Applied Statistics - From data to results (Fall 2010)

"Coincidences, in general, are great stumbling blocks in the way of that class of thinkers who have been educated to know nothing of the theory of probabilities (and statistics) - that theory to which the most glorious objects of human research are indebted for the most glorious of illustration."
[Edgar Allan Poe, "The Murders in the Rue Morgue"]
"This course overqualified me for a course on scientific computing at Harward the following Summer."
[Dennis Christensen (2009 course)]
"I recommended this course to everyone I know."
[Pernille Yde (2009 course)]

"I don't think that you can rightly call yourself a physicist, if you have not had a course of this type."
[Bo Frederiksen (2010 course)]

General information:
Teacher: Troels C. Petersen (NBI High Energy Physics (HEP)) (petersennbi.dk).
When: Monday 9-12, Tuesday 13-17, and Friday 9-12 (Week Group B).
Where: Monday Aud M + Cc3, Tuesday Aud M + Cc3, and Friday Aud M + Cc3.
Period: Blok 1 (6th of September - 29th of October 2010), 8 weeks.
Evaluation: Problem solving during class (20%), Projects (20%), Take-home exam (60%).
Exam: Take-home (24 hour) exam given Thursday the 28th of October 2010 at 8:15.
Censur: Internal evaluation (following the Danish 7-step scale)
Credits: 7.5 ECTS (i.e. 1/8 academic years work).
Level: Intended for students at 3rd - 5th year of studies and new Ph.D. students.
Prerequisites: Simple mathematics and basic programming (any language).
Programs used: Simple C++ and the CERN software ROOT.
Text book: Roger Barlow: Statistics: A guide to the use of statistics.
Additional litterature: Philip R. Bevington: Data Reduction and Error Analysis.
Glen Cowan: Statistical Data Analysis.
Pensum/Curriculum: The course curriculum can be found here.
Outline: Graduate statistics course giving an advanced introduction to data analysis.
Course format: Shorter lectures followed by computer exercises and discussion.
Key words: PDF, Uncertainties, Correlation, Chi-Square, Likelihood, Fitting, Monte Carlo.
Language: Danish (English if requested).







Course format and outline:
The course will generally consist of (short) lectures followed by a computer problem solving session with program examples, which illustrates some of the points made in the lectures. They will usually be ROOT routines (see technicalities on setting up and running ROOT programs).
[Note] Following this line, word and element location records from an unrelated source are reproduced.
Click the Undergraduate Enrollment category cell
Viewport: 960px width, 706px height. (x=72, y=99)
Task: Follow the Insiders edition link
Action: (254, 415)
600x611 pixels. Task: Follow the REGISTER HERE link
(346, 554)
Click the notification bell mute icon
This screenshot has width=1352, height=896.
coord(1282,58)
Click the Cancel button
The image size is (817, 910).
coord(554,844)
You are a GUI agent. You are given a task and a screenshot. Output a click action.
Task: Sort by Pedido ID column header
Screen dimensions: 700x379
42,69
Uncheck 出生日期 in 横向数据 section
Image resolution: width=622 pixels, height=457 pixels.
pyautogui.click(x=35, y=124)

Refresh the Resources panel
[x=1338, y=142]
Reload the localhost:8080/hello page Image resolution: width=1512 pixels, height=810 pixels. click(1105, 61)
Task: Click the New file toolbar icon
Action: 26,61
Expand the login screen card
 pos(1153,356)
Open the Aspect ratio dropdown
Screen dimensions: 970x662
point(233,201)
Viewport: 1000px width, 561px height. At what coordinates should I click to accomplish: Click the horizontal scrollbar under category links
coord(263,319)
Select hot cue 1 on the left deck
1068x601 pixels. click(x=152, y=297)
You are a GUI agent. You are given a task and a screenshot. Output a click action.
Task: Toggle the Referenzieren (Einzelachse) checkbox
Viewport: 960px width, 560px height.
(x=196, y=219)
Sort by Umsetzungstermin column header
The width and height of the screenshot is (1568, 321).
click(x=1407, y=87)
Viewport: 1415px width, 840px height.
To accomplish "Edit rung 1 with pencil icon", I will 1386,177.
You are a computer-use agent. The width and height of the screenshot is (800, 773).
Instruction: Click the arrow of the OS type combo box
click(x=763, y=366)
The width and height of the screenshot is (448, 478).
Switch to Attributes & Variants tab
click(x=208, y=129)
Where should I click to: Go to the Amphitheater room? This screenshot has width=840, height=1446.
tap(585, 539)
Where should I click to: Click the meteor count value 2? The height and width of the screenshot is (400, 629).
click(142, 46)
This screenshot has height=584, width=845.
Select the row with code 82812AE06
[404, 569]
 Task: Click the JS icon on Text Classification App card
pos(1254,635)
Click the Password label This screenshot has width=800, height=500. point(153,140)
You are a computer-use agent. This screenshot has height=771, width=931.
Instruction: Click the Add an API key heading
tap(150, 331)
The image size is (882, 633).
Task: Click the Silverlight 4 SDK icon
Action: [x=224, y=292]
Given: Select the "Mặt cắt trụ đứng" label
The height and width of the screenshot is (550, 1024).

The course plan regarding reading, problem sets, projects, and final exam is given roughly below. Note that it is only an outline, and that it may change at any given time! For more information about the course format, outline, expectations, and other issues, here are a few slides.

  • Week 1 (6-10 Sep): Central Limit Theorem, Mean, Width, Correlation(s), Distributions/PDF, and some error propagation (chapters 1-4).
  • Week 2 (13-17 Sep): Error propagation (chapter 4), Monte Carlo (Cowan 3.1-3.3), and Chi2 intro. 1st problem set (Fri 17 - Tue 21).
  • Week 3 (20-24 Sep): Estimators, Maximum Likelihood, and Chi-Square fits (chapter 5-6). 1st project (Fri 24 - Fri 1).
  • Week 4 (27-1 Sep/Oct): Chi-Square evaluation and Hypothesis testing (chapter 6.4 and 8).
  • Week 5 (4-8 Oct): Hypothesis testing (continued) and event classification (chapter 8). 2nd problem set (Thu 7 - Tue 12).
  • Week 6 (11-15 Oct): Repetition of curriculum and potential catch ups (Mon+Tue). 2nd project (Tue 12 - Fri 22).
  • Week 7 (18-22 Oct): Working on 2nd project. I'm gone this week!
  • Week 8 (25-29 Oct): Multivariate analysis (not curriculum), repetition, and questions. Final Exam (Thu 28 - Fri 29).




    Notes:
    In addition to the text book and other litterature, some notes will be used during the course:
  • PDG notes on Probability.
  • PDG notes on Statistics.
  • PDG notes on Monte Carlo Techniques.
  • Quick Introduction to Linux, Emacs, C++, and ROOT.
  • The Data Analysis Brief Book.
  • Statistics resources.
  • Fisher's Exact Test on tea drinking lady.
  • Barnard's Exact Test compared to Fisher's.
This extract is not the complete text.